Over the past few months, the world’s attention has been focused on the struggle among Muslim states in the Middle East and North Africa toward the first, difficult steps of political freedom. Unfortunately for them, the road to democracy will be difficult at best, and we may not like the results. Americans understand this, as our own path to voting rights for all was long and bloody.
When the nation was founded, not everyone was able to vote, as religious clauses and property requirements limited full enfranchisement. The rights and privileges of citizenship were limited to a few land-owning, white males.

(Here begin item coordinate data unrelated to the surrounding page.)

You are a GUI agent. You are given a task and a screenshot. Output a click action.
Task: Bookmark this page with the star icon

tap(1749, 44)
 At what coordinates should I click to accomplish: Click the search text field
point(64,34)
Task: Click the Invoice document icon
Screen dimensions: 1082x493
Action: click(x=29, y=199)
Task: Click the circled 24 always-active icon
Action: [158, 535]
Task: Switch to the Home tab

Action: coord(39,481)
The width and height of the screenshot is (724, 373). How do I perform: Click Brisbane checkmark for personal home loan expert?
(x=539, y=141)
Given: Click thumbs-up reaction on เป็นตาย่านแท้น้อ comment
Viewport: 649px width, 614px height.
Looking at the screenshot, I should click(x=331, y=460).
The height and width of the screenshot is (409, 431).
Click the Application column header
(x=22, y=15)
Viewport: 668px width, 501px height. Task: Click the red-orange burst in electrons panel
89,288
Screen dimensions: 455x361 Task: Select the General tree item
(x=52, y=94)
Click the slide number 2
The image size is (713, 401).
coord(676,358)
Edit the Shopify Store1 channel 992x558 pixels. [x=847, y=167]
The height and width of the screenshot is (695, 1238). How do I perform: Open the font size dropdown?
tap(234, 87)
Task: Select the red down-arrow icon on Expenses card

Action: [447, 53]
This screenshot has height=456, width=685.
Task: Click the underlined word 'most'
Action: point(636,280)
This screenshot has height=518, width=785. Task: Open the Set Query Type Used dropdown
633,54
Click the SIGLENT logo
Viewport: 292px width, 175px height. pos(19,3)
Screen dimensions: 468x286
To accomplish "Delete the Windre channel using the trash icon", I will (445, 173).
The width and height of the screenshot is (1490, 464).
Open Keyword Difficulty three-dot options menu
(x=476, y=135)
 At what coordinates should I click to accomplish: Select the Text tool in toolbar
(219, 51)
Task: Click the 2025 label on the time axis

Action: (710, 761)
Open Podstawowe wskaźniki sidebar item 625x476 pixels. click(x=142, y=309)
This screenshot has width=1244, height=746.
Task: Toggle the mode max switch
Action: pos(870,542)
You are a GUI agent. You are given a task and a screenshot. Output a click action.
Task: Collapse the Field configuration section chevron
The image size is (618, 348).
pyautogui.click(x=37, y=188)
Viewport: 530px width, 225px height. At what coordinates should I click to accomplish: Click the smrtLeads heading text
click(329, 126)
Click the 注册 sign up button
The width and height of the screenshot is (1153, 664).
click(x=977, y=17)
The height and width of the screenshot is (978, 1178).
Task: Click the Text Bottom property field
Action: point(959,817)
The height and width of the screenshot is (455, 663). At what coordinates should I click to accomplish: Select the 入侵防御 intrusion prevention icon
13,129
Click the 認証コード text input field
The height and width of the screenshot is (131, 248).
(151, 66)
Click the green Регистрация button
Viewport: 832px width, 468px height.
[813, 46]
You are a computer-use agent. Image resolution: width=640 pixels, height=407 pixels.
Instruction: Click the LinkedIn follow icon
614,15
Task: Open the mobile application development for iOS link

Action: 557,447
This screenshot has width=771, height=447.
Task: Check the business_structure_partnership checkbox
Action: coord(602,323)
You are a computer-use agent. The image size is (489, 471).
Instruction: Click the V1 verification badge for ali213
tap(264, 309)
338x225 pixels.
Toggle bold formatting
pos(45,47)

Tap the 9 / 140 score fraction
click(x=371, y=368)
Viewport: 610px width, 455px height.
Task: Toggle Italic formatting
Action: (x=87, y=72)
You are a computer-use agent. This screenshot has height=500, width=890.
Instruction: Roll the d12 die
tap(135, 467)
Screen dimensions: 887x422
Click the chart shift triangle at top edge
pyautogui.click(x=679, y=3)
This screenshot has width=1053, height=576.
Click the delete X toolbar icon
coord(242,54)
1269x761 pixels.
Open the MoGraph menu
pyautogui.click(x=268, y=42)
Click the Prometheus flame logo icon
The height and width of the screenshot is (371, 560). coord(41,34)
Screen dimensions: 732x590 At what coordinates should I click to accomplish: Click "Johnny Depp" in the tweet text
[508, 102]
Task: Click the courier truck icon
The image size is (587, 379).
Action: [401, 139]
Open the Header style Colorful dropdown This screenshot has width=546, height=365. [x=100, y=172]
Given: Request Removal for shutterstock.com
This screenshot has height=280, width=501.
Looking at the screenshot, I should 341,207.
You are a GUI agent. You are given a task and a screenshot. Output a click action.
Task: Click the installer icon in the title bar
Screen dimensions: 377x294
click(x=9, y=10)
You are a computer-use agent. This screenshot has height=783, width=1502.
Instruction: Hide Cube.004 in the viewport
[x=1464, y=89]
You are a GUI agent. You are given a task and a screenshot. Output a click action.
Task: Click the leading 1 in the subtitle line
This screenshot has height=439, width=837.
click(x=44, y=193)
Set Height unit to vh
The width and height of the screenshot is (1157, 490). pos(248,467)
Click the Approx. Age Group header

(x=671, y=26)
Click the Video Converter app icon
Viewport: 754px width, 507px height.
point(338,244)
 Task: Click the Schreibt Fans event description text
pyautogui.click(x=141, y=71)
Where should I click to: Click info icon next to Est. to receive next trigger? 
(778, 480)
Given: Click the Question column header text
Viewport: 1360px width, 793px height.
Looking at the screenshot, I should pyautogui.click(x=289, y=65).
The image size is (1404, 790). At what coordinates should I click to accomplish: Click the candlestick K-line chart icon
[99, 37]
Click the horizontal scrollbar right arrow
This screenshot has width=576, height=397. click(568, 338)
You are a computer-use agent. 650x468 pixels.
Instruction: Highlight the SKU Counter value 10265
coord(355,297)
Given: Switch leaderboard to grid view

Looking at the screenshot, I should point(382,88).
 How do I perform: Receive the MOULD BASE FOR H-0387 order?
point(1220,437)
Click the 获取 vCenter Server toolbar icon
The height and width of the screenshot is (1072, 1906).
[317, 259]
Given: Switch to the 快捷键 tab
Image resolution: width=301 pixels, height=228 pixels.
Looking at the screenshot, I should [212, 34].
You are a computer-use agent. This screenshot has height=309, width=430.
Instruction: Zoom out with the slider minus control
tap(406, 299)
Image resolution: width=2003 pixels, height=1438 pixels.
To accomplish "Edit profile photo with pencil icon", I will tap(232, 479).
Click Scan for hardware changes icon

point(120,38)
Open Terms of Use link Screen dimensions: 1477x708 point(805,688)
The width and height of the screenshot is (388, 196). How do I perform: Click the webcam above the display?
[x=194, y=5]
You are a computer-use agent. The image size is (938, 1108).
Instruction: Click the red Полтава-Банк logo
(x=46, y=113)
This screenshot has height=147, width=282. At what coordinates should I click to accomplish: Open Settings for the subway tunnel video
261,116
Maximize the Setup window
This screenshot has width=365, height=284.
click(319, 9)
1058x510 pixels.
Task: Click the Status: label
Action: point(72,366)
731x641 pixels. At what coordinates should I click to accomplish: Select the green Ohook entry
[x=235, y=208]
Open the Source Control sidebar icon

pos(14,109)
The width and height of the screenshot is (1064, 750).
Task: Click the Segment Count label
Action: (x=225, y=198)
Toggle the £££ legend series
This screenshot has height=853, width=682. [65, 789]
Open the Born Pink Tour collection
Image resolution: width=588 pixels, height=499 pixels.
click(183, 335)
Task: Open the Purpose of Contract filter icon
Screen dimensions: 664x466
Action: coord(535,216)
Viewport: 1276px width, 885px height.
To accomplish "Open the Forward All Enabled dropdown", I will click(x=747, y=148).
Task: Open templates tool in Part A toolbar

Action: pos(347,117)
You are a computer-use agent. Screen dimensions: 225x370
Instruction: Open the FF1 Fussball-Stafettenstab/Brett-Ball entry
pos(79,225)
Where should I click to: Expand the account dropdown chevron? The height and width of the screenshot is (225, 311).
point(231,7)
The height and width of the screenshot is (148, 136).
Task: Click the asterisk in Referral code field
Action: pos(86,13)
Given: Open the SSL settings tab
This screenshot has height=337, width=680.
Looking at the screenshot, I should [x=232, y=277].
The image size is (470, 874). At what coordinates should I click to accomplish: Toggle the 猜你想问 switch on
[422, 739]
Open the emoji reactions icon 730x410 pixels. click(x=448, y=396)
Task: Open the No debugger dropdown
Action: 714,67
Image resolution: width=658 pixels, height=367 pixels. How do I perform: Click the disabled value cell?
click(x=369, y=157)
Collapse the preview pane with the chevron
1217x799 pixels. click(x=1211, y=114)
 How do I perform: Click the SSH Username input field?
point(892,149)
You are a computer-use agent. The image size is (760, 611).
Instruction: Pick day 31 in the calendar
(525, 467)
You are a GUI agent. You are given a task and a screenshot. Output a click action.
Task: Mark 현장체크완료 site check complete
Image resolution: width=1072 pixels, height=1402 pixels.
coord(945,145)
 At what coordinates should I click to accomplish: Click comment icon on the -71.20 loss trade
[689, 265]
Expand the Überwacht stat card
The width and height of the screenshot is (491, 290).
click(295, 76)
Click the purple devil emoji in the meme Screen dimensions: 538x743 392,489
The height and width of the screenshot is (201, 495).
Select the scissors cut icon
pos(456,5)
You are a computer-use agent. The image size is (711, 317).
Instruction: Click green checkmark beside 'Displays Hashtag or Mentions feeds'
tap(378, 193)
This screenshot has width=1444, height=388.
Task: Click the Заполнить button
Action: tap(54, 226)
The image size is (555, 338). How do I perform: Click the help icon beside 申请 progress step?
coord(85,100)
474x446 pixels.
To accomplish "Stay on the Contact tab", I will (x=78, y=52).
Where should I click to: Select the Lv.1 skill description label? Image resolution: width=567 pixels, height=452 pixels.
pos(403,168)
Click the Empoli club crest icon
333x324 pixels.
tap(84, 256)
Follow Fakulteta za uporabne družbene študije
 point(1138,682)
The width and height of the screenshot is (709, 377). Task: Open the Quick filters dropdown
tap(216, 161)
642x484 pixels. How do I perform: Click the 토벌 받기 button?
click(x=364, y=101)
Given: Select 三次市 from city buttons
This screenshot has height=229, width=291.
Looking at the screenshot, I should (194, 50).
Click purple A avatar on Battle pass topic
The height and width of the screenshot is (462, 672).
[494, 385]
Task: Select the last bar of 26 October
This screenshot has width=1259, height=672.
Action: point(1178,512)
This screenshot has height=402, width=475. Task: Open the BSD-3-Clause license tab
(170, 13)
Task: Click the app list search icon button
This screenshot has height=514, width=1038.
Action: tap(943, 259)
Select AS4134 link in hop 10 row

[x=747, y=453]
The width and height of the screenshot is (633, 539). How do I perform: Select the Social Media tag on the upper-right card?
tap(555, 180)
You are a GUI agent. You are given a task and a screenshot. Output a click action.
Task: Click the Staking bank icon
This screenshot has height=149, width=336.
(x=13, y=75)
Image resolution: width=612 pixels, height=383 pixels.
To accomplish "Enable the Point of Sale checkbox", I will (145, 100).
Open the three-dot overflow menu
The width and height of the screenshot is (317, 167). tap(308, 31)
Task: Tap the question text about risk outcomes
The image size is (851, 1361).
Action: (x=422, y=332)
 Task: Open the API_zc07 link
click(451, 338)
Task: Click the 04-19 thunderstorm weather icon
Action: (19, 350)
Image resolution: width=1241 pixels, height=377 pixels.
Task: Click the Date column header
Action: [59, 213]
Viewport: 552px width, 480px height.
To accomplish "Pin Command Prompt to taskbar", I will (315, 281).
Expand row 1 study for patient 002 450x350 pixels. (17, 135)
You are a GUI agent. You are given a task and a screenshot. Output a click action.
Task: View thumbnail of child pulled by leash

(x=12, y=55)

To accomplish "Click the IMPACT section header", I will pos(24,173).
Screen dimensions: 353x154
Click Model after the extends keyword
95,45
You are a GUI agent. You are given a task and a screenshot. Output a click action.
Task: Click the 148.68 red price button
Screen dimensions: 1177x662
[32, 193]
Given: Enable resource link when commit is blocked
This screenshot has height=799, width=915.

But, in the 1850s, provisions requiring citizens to own property and pay taxes in order to vote were eliminated. Not long after the end of the Civil War, black men were extended the right to vote with the 15th Amendment. Women would have to wait another half-century until the 19th Amendment in 1920 assured their right to vote.
Along the way, Southern states like Florida used an array of devious mechanisms to deny voting rights to certain groups. This included literacy tests, grandfather clauses, poll taxes, “whites only” primaries and outright intimidation.
During the 1960s, the nation moved closer to becoming a full democracy. The 24th Amendment in 1964 outlawed underhanded efforts to limit voting, and the 1965 Voting Rights Act assured the right to vote to all citizens. Subsequent years saw the voting age lowered to 18 and efforts to promote voter registration.
It has been two centuries of difficult progress, but America is right to be proud of its political maturation, which is why Floridians should be up in arms over the actions of their leaders. Paradoxically, while America watched the drama of freedom unfold during the Arab spring, Florida’s governor and Legislature were busy weakening the integrity of the state’s election system.
After long opposing election reform, Gov. Rick Scott and Republican leaders in the Florida Legislature, fresh off impressive victories in the 2010 election that gave them full control of the state, suddenly found the issue.
The problem is that their version of reform is anything but.